2.6 Property, plant and equipment

All property, plant and equipment is stated at historical costs less accumulated depreciation and accumulated impairment charge. Historical cost includes expenditure that is directly attributable to the acquisition of the items.

Subsequent costs are included in the asset’s carrying amount or recognized as a separate asset, as appropriate, only when it is probable that future economic benefits associated with the item will flow to the Group and the cost of the item can be measured reliably. The carrying amount of the replaced part is derecognized. All other repairs and maintenance are charged to the consolidated statement of comprehensive income or loss during the financial period in which they are incurred.
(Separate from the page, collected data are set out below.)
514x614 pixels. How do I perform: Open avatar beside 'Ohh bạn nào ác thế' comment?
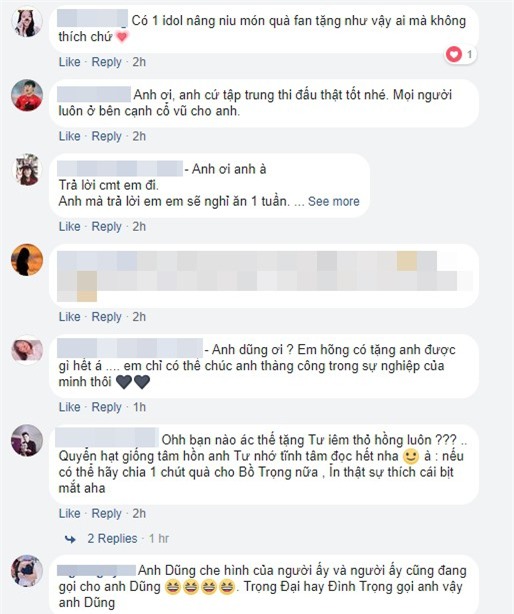click(27, 440)
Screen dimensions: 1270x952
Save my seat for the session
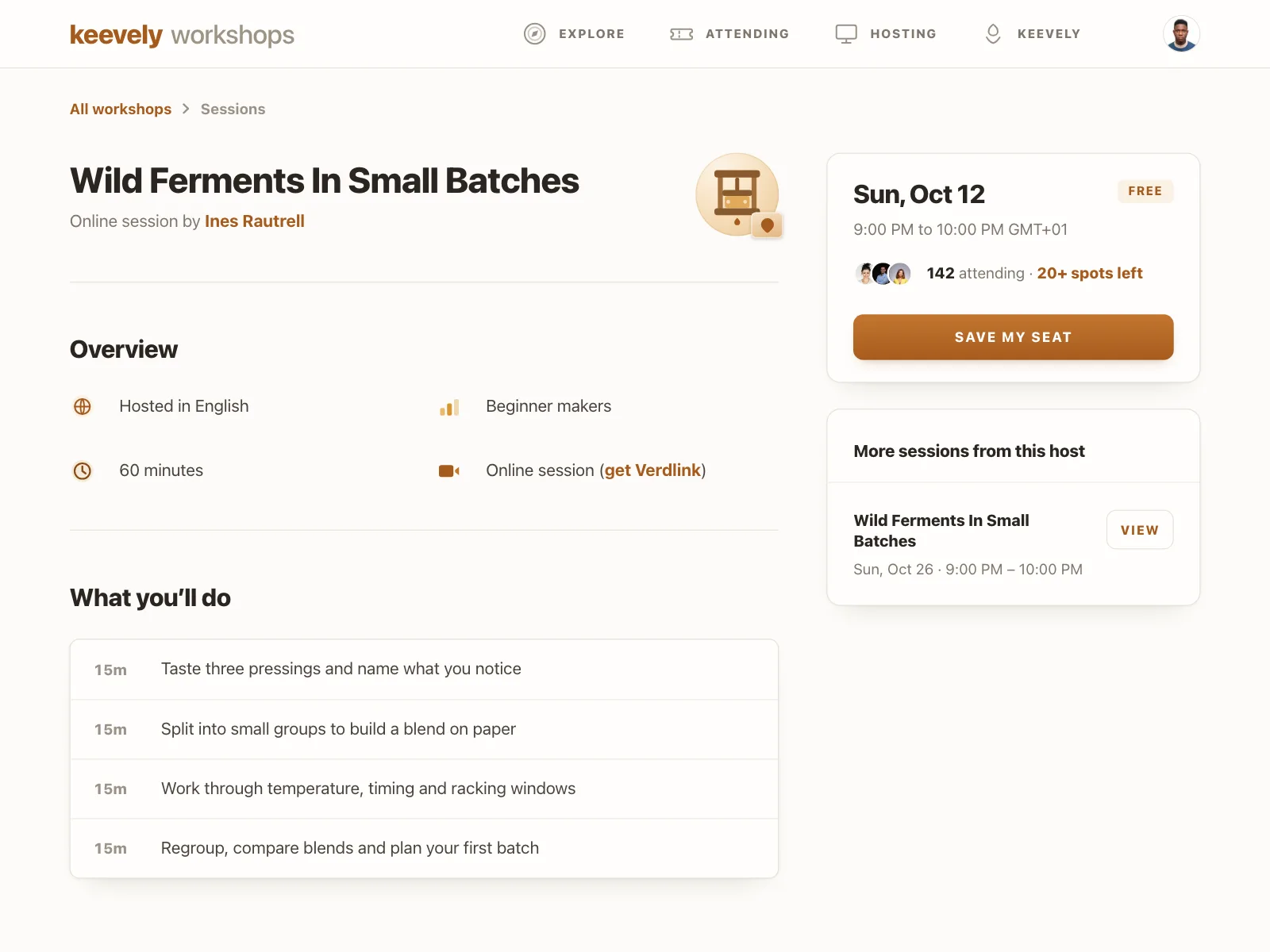pos(1013,337)
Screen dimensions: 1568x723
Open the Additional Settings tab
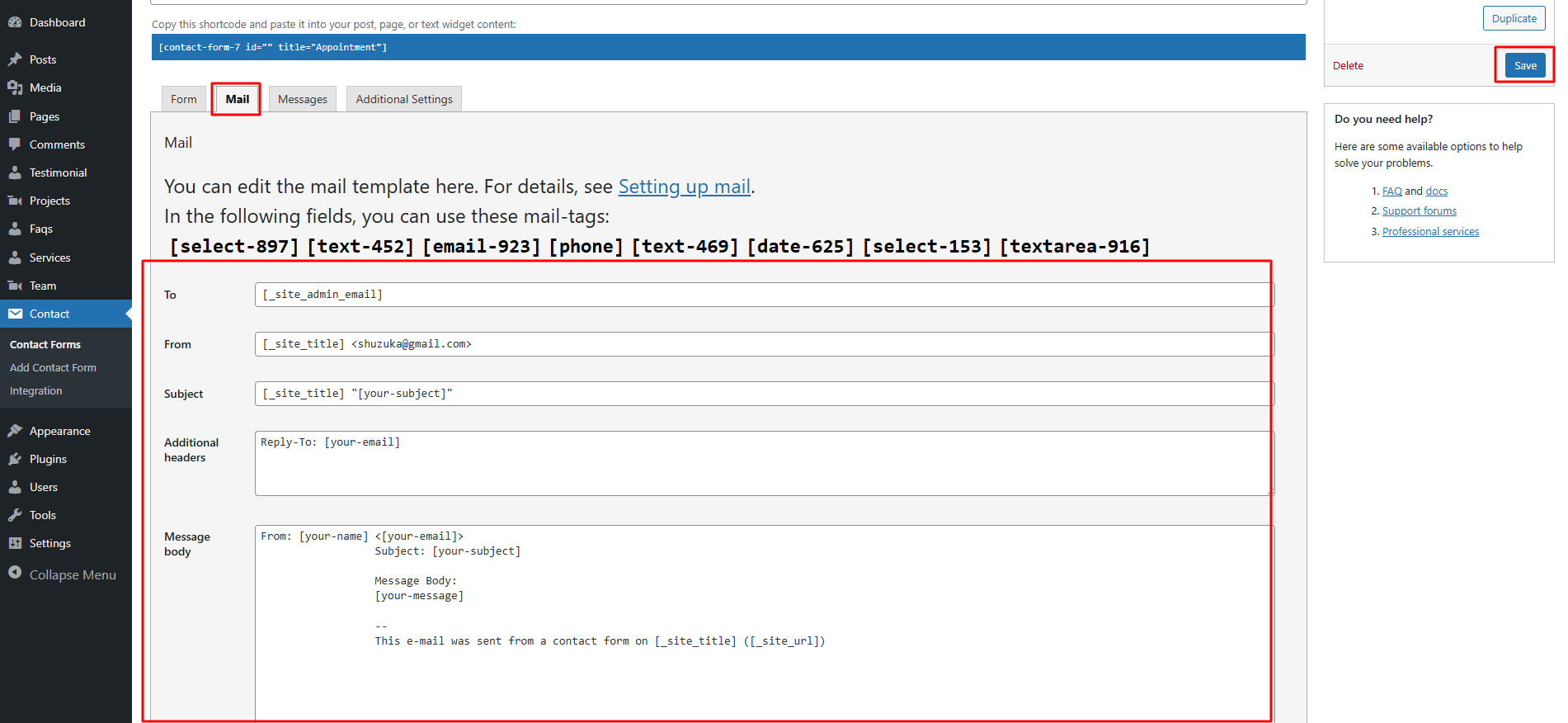pos(404,99)
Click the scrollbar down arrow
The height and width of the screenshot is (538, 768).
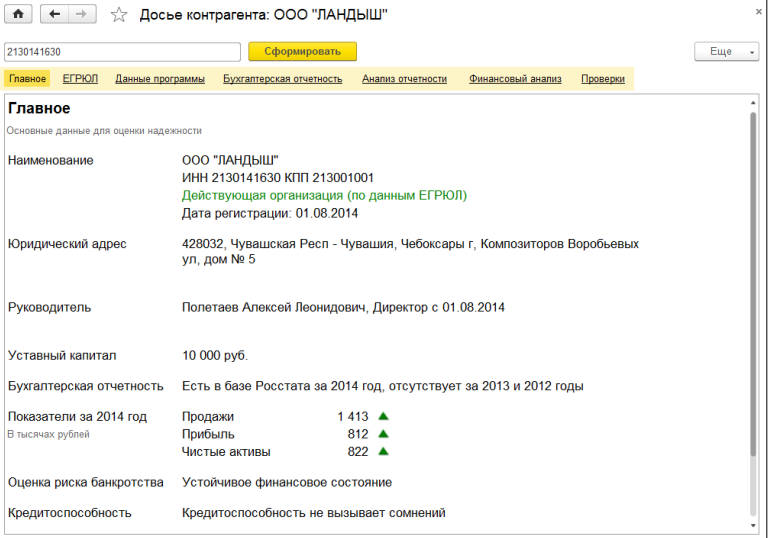pyautogui.click(x=752, y=523)
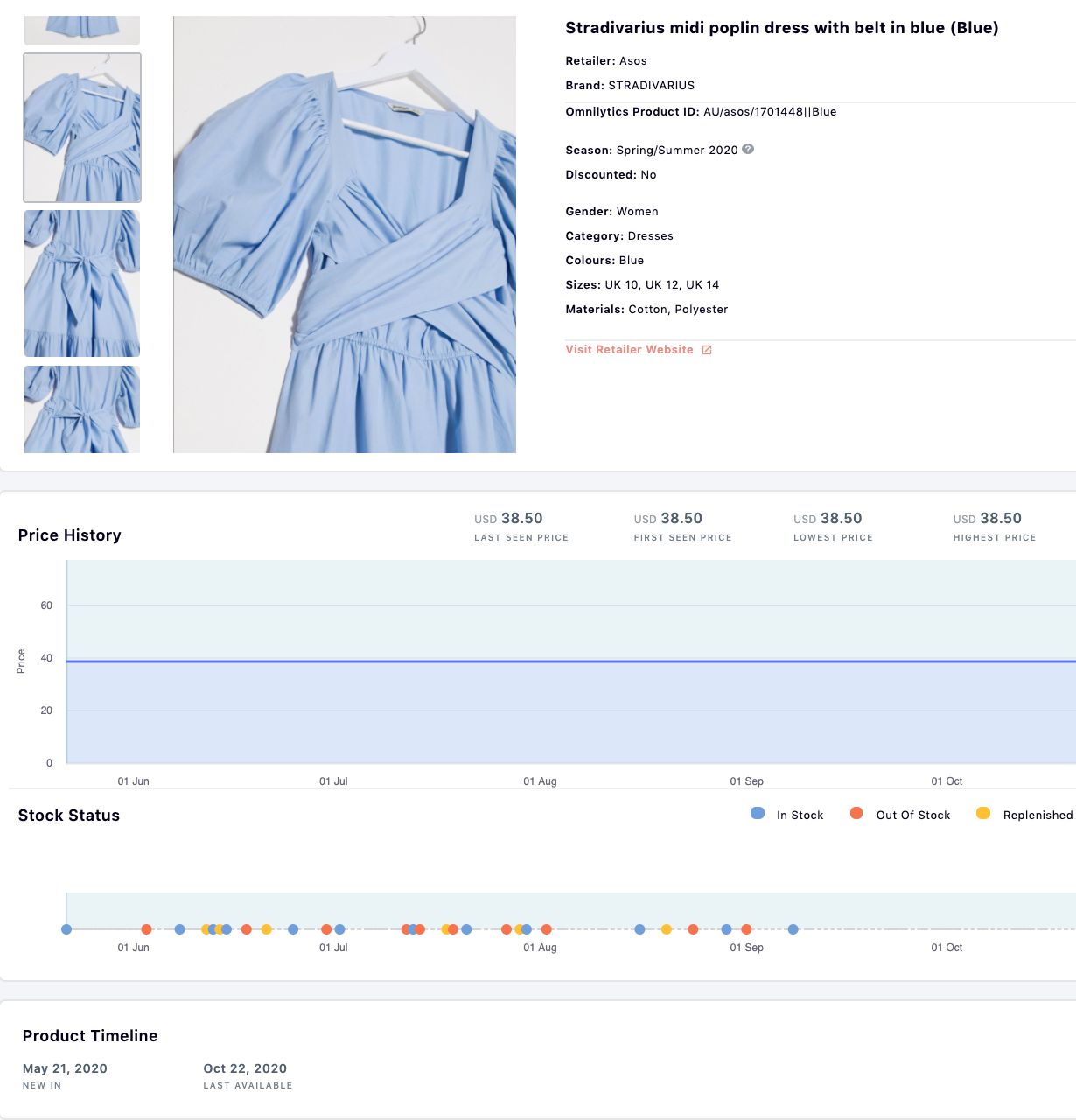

Depreciation is calculated on the straight-line method to allocate their cost to their residual values over their estimated useful lives, as follows:

Software 3 years IT equipment 2 to 5 years Leasehold improvements Estimated useful lives or remaining lease terms, whichever is shorter Furniture and fixtures 5 years

The assets’ residual values and useful lives are reviewed, and adjusted if appropriate, at the end of each reporting period.

An asset’s carrying amount is written down immediately to its recoverable amount if the asset’s carrying amount is greater than its estimated recoverable amount.
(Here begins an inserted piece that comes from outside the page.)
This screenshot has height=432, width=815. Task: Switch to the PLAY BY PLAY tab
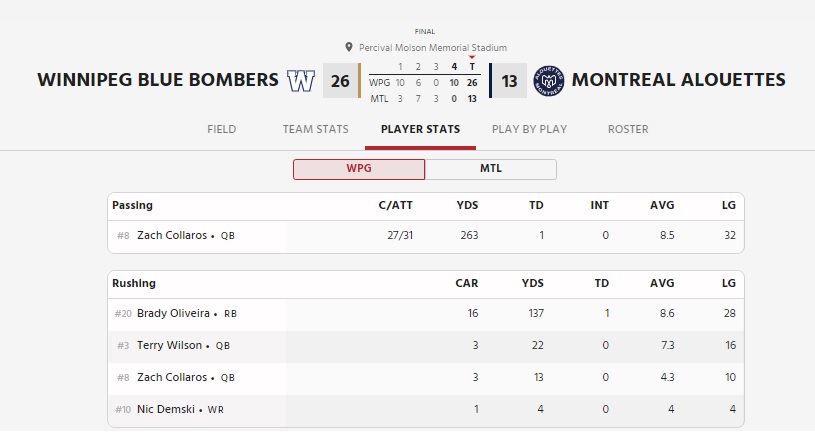[529, 129]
Gains and losses on disposals are determined by comparing proceeds with carrying amount and are recognized in “Other gains/(losses), net” in the consolidated statement of comprehensive income or loss.

Construction in progress represents office building and leasehold improvements under construction. Construction in progress is stated at cost less accumulated impairment losses, if any.

Cost includes the costs of construction and acquisition, and capitalized costs attributable to the construction during the period of construction. No provision for depreciation is made on construction in progress until such time as the relevant assets are completed and ready for intended use. When the assets concerned are available for use, the costs are transferred to property, plant and equipment and depreciated in accordance with the policy as set out above.

2.7 Intangible assets

(a) Goodwill

Goodwill arises on the acquisition of subsidiaries and represents the excess of the consideration transferred over the Group’s interest in net fair value of the net identifiable assets, liabilities and contingent liabilities of the acquiree and the fair value of the non-controlling interests in the acquiree.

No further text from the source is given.